> _WHAT YOU HAVE TO DO_
Wherever an image appears in the data, omit it and copy all the remaining text word for word.

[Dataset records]
= = = = =

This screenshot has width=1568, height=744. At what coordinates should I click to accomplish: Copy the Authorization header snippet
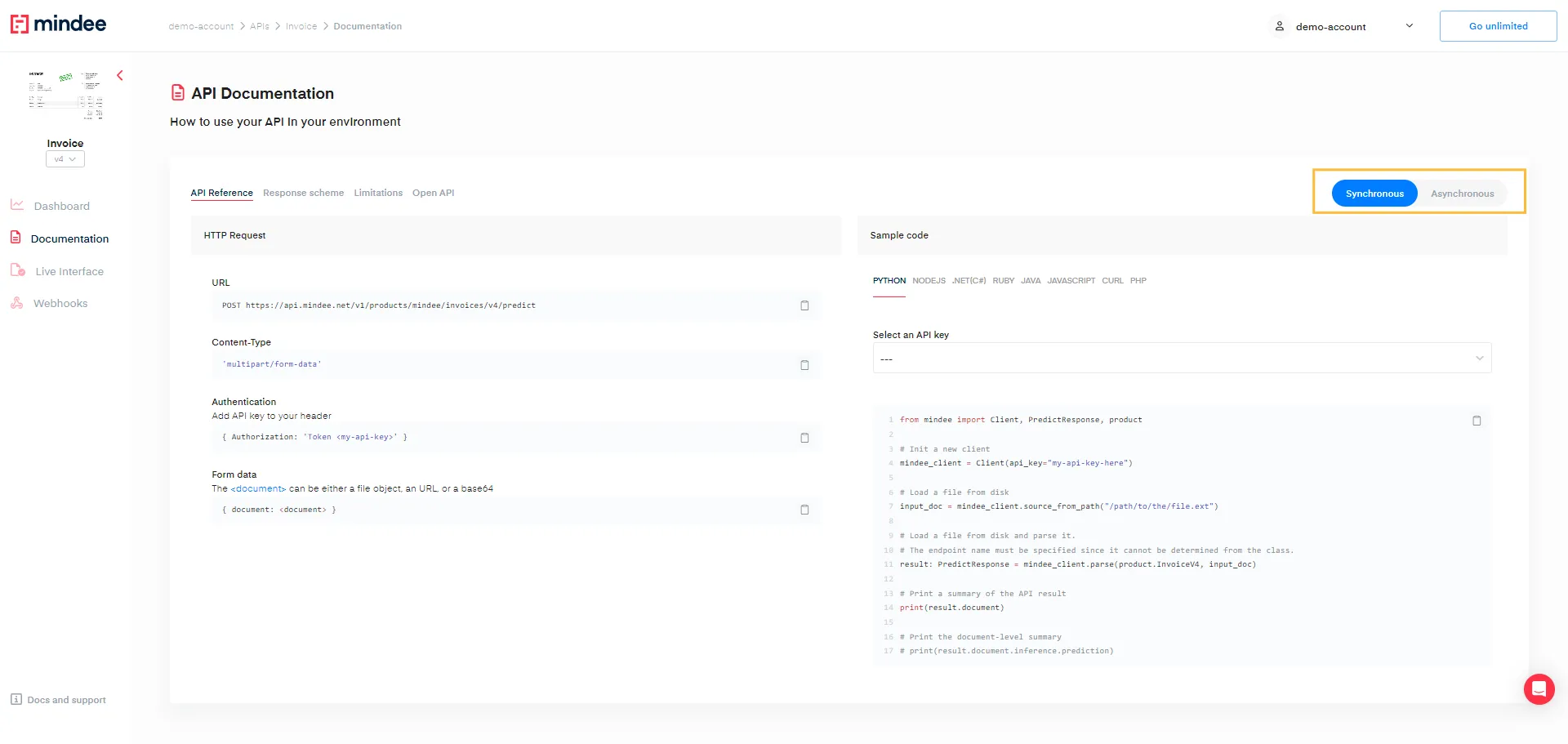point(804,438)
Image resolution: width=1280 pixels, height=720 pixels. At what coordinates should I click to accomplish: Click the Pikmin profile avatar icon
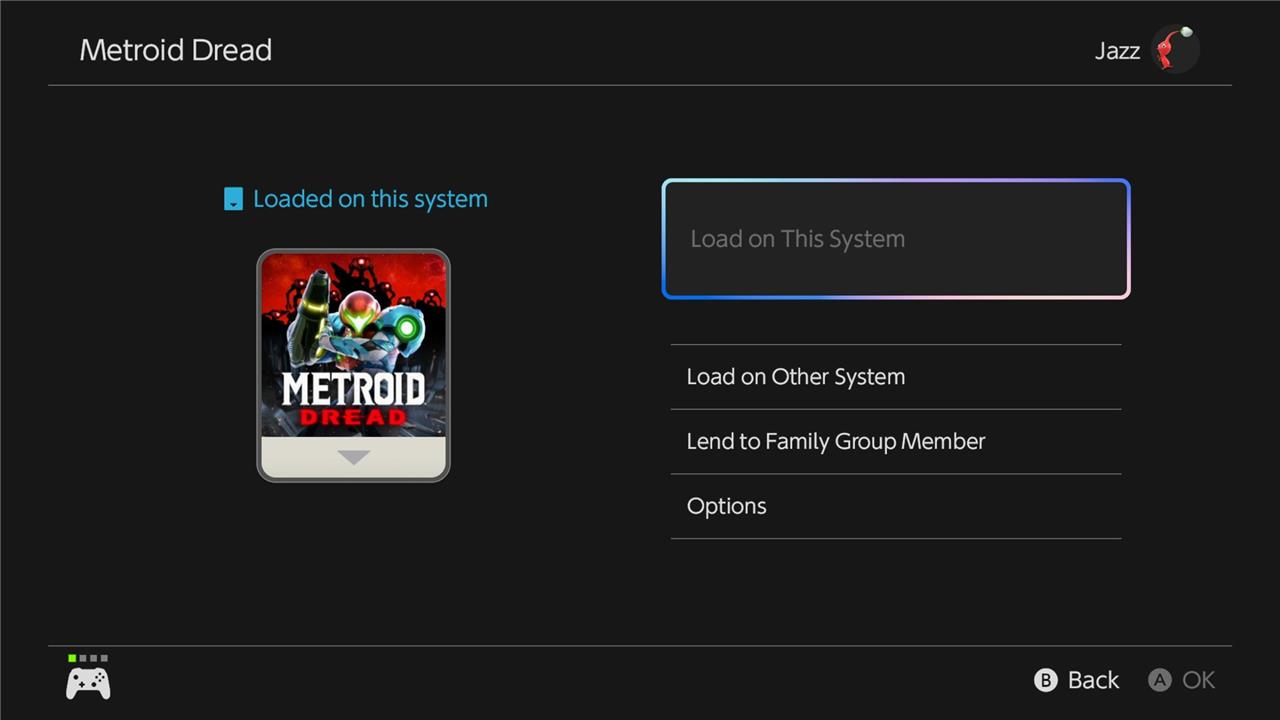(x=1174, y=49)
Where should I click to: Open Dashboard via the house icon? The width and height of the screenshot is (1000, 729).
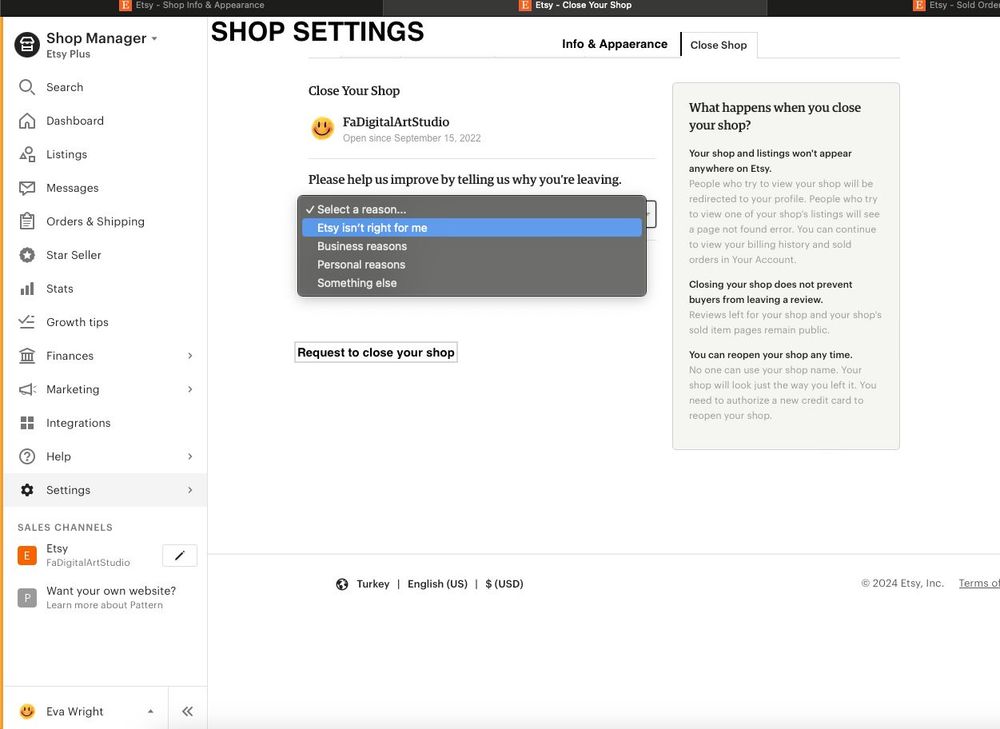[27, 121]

= = = = =

> _OUTPUT OF THE EXERCISE_
This screenshot has width=1568, height=744. At what coordinates should I click to accomplish: Copy the Authorization header snippet
point(804,438)
Image resolution: width=1280 pixels, height=720 pixels. At what coordinates should I click to accomplish: Click the Pikmin profile avatar icon
(x=1174, y=49)
Where should I click to: Open Dashboard via the house icon? The width and height of the screenshot is (1000, 729).
[27, 121]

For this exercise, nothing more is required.